Work required = All entries below need to be written out exactly, but without their pictures.

(Excerpts from a dataset)
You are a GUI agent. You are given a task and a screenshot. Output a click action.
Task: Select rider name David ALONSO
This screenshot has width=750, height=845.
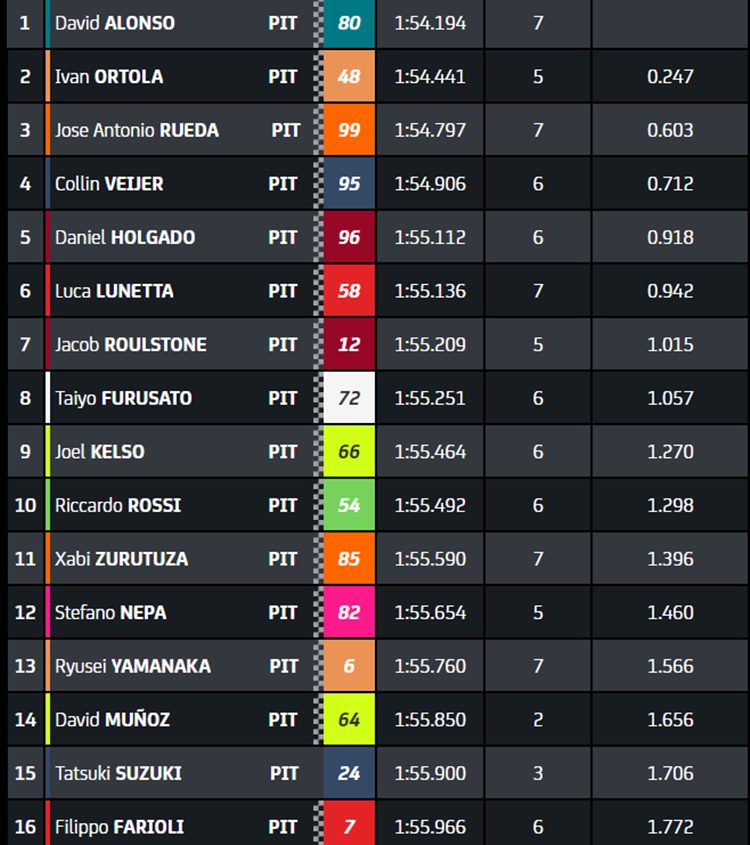pyautogui.click(x=115, y=23)
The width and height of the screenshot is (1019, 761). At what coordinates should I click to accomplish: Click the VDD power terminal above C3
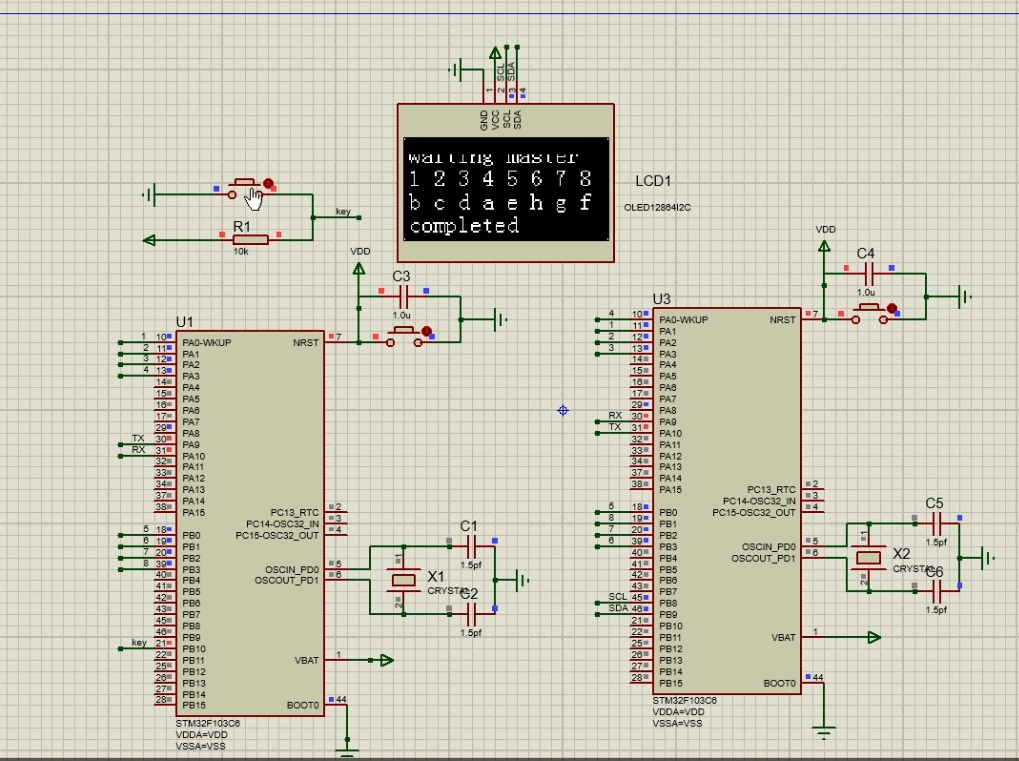(x=359, y=268)
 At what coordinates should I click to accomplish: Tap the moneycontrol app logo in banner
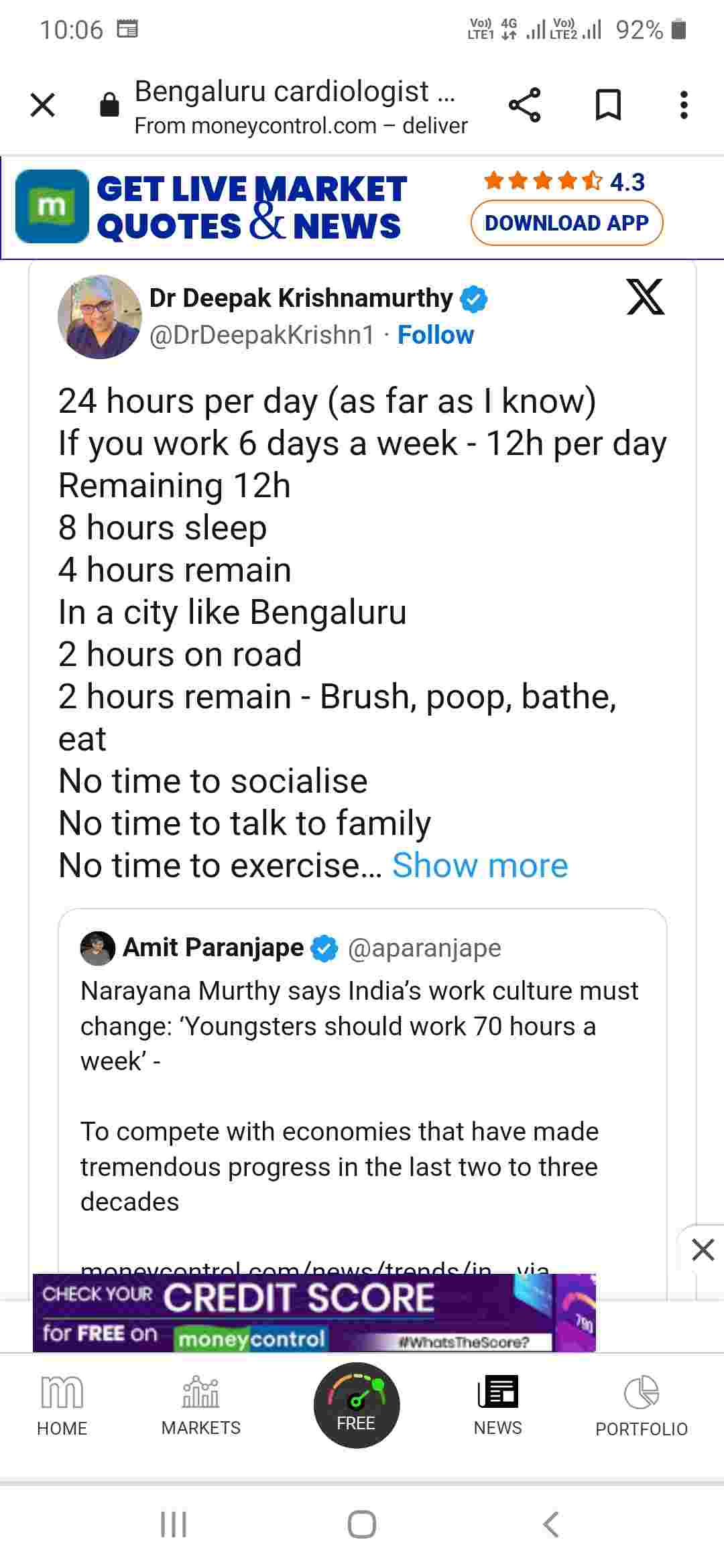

Output =
You are a GUI agent. You are given a task and a screenshot. Output a click action.
Task: Select rider name David ALONSO
This screenshot has width=750, height=845.
pyautogui.click(x=115, y=23)
The width and height of the screenshot is (1019, 761). At what coordinates should I click to accomplish: Click the VDD power terminal above C3
(x=359, y=268)
 At what coordinates should I click to accomplish: Tap the moneycontrol app logo in banner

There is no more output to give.